Here's Timothy's full note. If you're equipping yourself for a voyage into Second Life, I heartily recommend Rustica as your outfitter!
Mr. Roush,
Back in 2007, you wrote an article in Technology Review on Google Earth and Second Life. Reading it inspired me, working as a 3D designer at the time, to delve into SL. I recall being so excited and intrigued by the idea of it that I registered/paid for a premium account and rented a piece of the mainland before ever having logged into SL. I landed in-world as the avatar Maxwell Graf and began immediately building a conference center to meet the engineers I worked with, for our regular meetings.
I quickly realized the much larger scope of what was possible in SL and began my virtual content business there, which has been a full time operation for me for almost 8 years now, named Rustica. Working in SL has given me unprecedented levels of success as both a business owner and more importantly as an artist and designer, allowing me to reach vastly more people with my work than I would ever reach working within my real environment.
I eventually ended up meeting someone in SL, whom I dated for several years virtually before meeting in the flesh. This led to me moving across the country to live with her, where we have been happily together for 5 years now.
All thanks to an article you wrote. It changed my life in many ways. I wanted to say thank you, and share this with you, as I recently found that issue of Tech Review in a box of stuff, and it brought back many memories.
SL has certainly changed a lot since then, and several more virtual worlds have come and gone (bluemars and cloud party, for example), yet the future of virtual worlds is gearing up for a resurgence and the next step, with Linden Labs working on a "Second Life 2.0," updated with much more advanced foundation technology and new features. Additionally, Phillip Rosedale (the creator of SL) is working on his new virtual platform High Fidelity, which will incorporate the Oculus Rift as a primary technology. A third, and very promising contender is Mivvo, a project being developed from the ground up by several ex-SL'ers.

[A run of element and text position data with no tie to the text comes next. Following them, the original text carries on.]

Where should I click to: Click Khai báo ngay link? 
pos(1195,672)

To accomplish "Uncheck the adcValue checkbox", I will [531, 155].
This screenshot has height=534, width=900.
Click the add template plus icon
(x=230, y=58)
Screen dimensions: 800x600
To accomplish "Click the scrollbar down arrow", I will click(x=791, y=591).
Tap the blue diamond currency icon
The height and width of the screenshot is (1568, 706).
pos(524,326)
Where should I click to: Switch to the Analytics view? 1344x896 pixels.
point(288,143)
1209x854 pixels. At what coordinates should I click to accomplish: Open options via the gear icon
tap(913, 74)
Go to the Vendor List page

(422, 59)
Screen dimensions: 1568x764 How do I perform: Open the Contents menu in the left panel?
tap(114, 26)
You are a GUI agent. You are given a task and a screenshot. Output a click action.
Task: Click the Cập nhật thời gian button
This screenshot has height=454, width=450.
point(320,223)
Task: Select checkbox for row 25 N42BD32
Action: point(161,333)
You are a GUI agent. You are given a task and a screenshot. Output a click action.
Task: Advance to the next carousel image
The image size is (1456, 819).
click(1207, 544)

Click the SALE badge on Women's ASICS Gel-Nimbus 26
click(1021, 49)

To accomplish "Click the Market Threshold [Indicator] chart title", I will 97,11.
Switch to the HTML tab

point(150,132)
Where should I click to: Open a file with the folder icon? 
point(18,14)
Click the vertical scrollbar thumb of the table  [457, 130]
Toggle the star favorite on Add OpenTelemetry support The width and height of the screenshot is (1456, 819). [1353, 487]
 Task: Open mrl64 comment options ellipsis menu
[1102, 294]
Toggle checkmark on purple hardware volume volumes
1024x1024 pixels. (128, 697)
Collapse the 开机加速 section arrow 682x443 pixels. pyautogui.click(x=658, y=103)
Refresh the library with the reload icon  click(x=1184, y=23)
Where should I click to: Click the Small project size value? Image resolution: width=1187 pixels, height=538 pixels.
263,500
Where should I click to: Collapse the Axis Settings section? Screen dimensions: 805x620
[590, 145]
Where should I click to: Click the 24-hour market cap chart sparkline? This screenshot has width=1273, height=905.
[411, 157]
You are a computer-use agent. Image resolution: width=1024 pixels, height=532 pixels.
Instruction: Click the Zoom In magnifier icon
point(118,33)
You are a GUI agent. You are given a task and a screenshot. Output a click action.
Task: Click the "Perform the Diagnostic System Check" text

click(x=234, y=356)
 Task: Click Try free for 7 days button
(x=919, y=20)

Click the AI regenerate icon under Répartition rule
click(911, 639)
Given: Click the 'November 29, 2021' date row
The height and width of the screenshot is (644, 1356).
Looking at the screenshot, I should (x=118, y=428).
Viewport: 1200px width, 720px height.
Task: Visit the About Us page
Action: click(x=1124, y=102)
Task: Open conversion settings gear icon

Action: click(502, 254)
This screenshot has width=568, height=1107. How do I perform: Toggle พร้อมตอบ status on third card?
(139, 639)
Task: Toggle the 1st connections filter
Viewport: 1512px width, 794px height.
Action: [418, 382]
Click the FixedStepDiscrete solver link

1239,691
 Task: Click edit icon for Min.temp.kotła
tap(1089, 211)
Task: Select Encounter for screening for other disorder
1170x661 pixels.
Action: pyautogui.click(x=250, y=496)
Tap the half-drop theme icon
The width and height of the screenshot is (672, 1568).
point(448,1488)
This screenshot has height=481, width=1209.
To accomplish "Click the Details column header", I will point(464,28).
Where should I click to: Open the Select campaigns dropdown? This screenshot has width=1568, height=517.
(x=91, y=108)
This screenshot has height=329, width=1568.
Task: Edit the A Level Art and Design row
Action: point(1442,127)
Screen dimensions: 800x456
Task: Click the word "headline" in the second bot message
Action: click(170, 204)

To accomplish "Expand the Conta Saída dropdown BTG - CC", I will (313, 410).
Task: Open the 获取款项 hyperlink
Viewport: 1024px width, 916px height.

All 3 of these platforms should be going into beta testing in 2015.
It seems that a proper convergence of technologies is about to happen, as broadband speeds, rendering tech and the power of personal devices all have been surging forward to higher and higher levels. Social media is searching for the next big thing and I personally believe that virtual environments, whether 3D, augmented or headset-enabled, are the logical conclusion. Not only have we not seen the last of virtual spaces but it seems that they are about to become a larger part of what most of us do on the internet, as Facebook/Twitter did, but in a much richer, substantial way. It is, if you consider the money, time and energy being spent by the likes of Sony, Google and Facebook, almost inevitable. For example, Cory Ondrejka, one of your leading sources in the article from 2007, was involved in the (now defunct) world Cloud Party and is now head of mobile technology for FB.
I would love to see you revisit the virtual world space and explore the matter 7 years later. I would be more than happy to offer any help on catching up to speed in what has happened in SL over the years, having spent over 17 thousand hours logged in there.
Thank you again for inspiring me to start my own journey in the metaverse, one which has changed me considerably.